Unfortunately it’s not so simple. There are at least two serious causes for skepticism that I haven’t yet addressed. Call these the Oculus Caveats.
Historically, whenever a new medium has developed, it has taken us a generation or two to figure out what to do with it. At first, the impulse is to graft whatever we were doing before onto the new format. That’s why early television shows like The Honeymooners were essentially filmed stage plays. Similarly, when Hollywood figured out how to include sound with their moving pictures, they immediately started making film versions of Broadway musicals.

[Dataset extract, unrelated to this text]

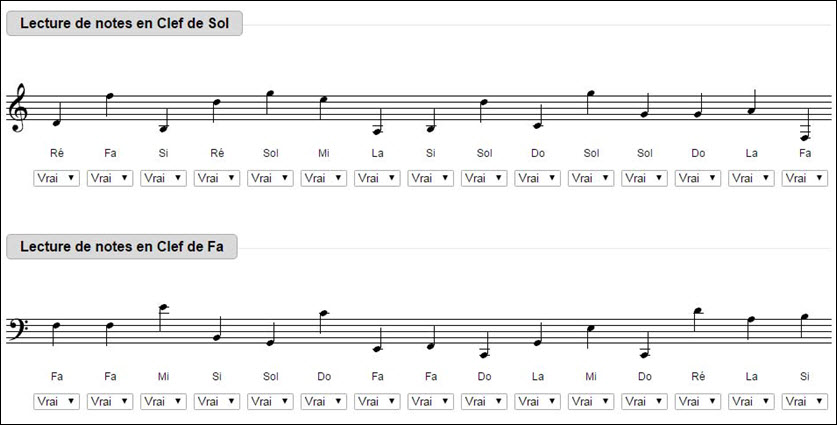Open the last Vrai dropdown under bass Si
The height and width of the screenshot is (425, 837).
pyautogui.click(x=804, y=402)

After an extended transitional period (possibly lasting until the first generation of artists who grew up with the medium reach the prime of their careers), we start changing the way we create content to adapt to the specific strengths and weaknesses of the medium itself. The electric guitar may have been invented in 1931, but it took 35 years for Jimi Hendrix to discover what it was good for.

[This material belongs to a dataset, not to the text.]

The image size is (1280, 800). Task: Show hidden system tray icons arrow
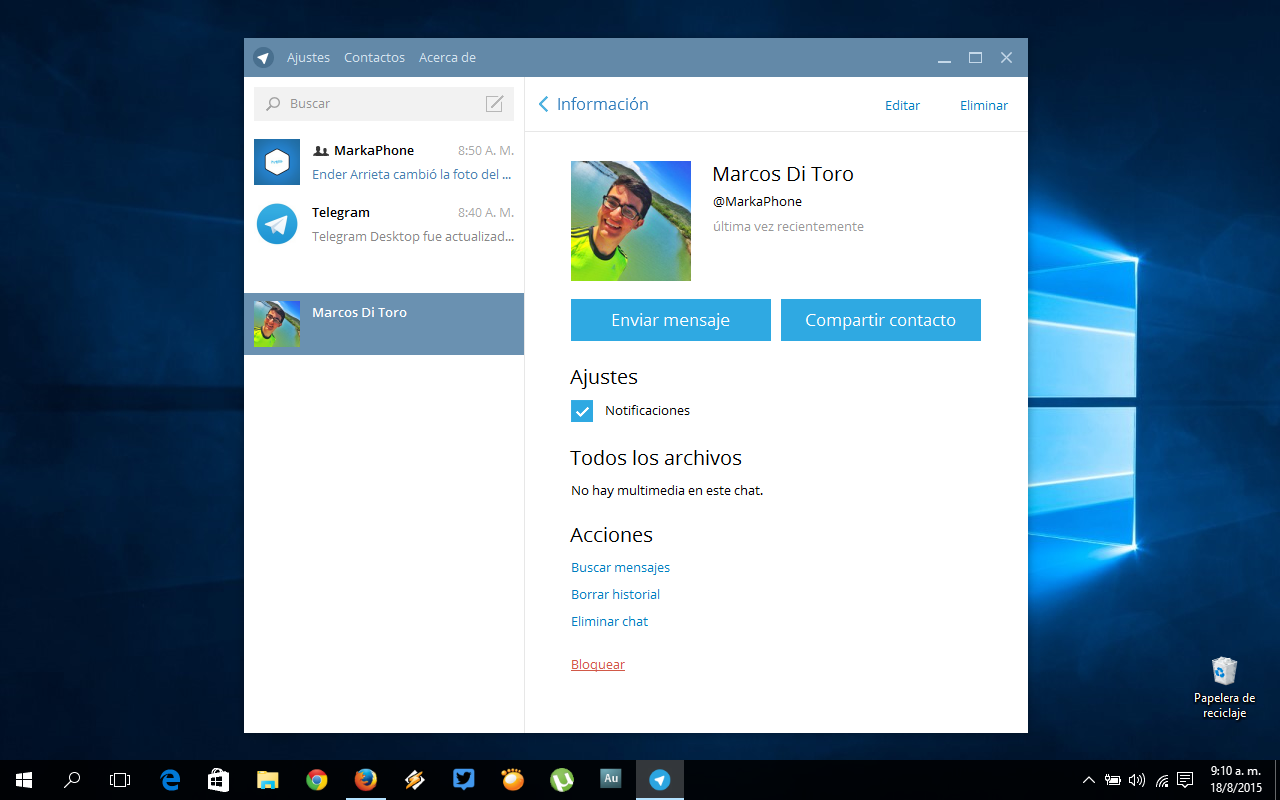(x=1089, y=780)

No one knows what we’ll be doing with virtual reality in the year 2050. Between now and then (whether the “high art” world embraces the technology or not) I’m sure we’ll enjoy plenty of “live” rock concerts from our living rooms. But virtual reality provides a huge leap in opportunities to experiment with form and presentation. For artists and technologists alike, this will be an irresistible playground. At some point, we’ll find ourselves with whole new art forms, inconceivable to us today, made possible by virtual reality technology.

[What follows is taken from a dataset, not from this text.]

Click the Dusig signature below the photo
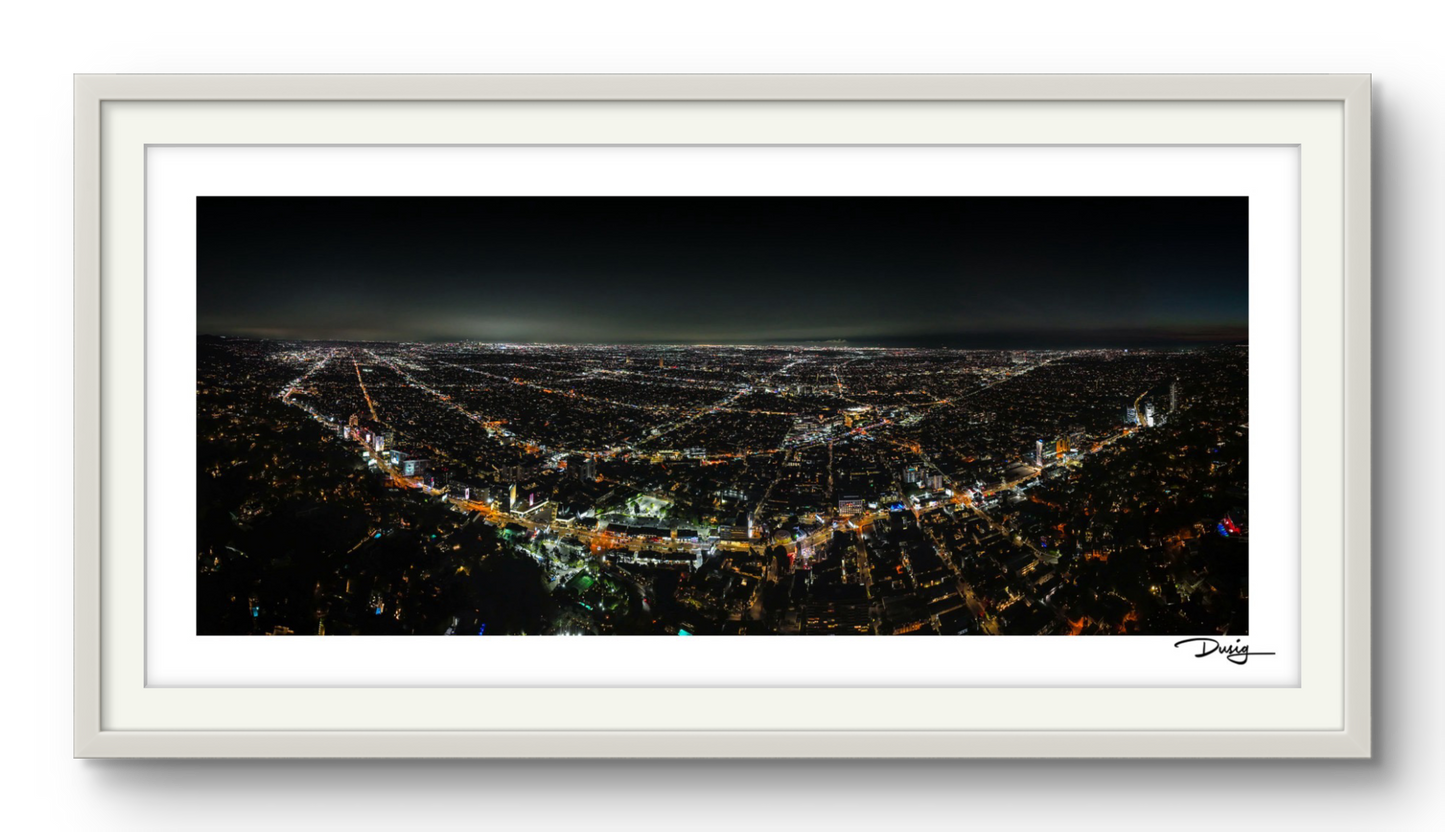Screen dimensions: 1445x832 [x=1222, y=650]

And that’s something to celebrate! But it does call into question the idea that anyone will bother hooking up her Oculus Rift 30th Anniversary Edition to experience a Mahler symphony.
Another element that’s been conveniently absent from my analysis so far is the social factor. Anthropologists and cultural historians can debate when and why humans started to express themselves with cave painting or fire dances. My intuition is that the art-making impulse is fundamentally social — a desire to communicate something about our shared human experience. Likewise, the psychological and emotional gratification we derive from being on the other end of that communication is amplified by experiencing it together with other humans, and by sharing a real-time dialogue with the artist. I don’t claim to understand the neuropsychology of it (Jean Ann Douglass tells me it has to do with mirror neurons), but I bet the ancient Greeks would have shared my view.
Regardless, there’s a reason most of us would rather watch a live dance performance than even the most high quality video recording of it. Some of that — the part that virtual reality can fix — has to do with technological limitations. But part of the appeal surely comes from sitting amid other people watching the same performance.
Will virtual reality experiences forever be solitary ones (as they are today)? Or might we one day develop mechanisms for multiple people to occupy the same virtual environment? The latter seems possible, especially given the recent acquisition of Oculus VR by some folks who know a little bit about making media social, but it’s far from guaranteed.
Sorry I can’t commit to a more definitive answer here. What I’m confident of, however, is that:
Despite my imperfect crystal ball, here are two ways this is actionable, today:
First, we have to stop being sentimental about arts organizations. Art is essential to our humanity. Arts organizations are socioeconomic constructs created to facilitate distribution, just like publishing companies or record labels. They rose to prominence as a response to, and in the specific context of, 20th century American capitalism. They've done some great work and many still serve a useful purpose, but they’re not sacred.
Second, it’s critical that the arts community get serious about embracing the radical technological innovations that are happening all around us. I’ll offer my own mea culpa on this one. Fractured Atlas is a proud and aggressive technology innovator, but our work to date has been about making the field’s existing infrastructure function more efficiently and democratically. That may be vital, but it’s not radical. We can do more.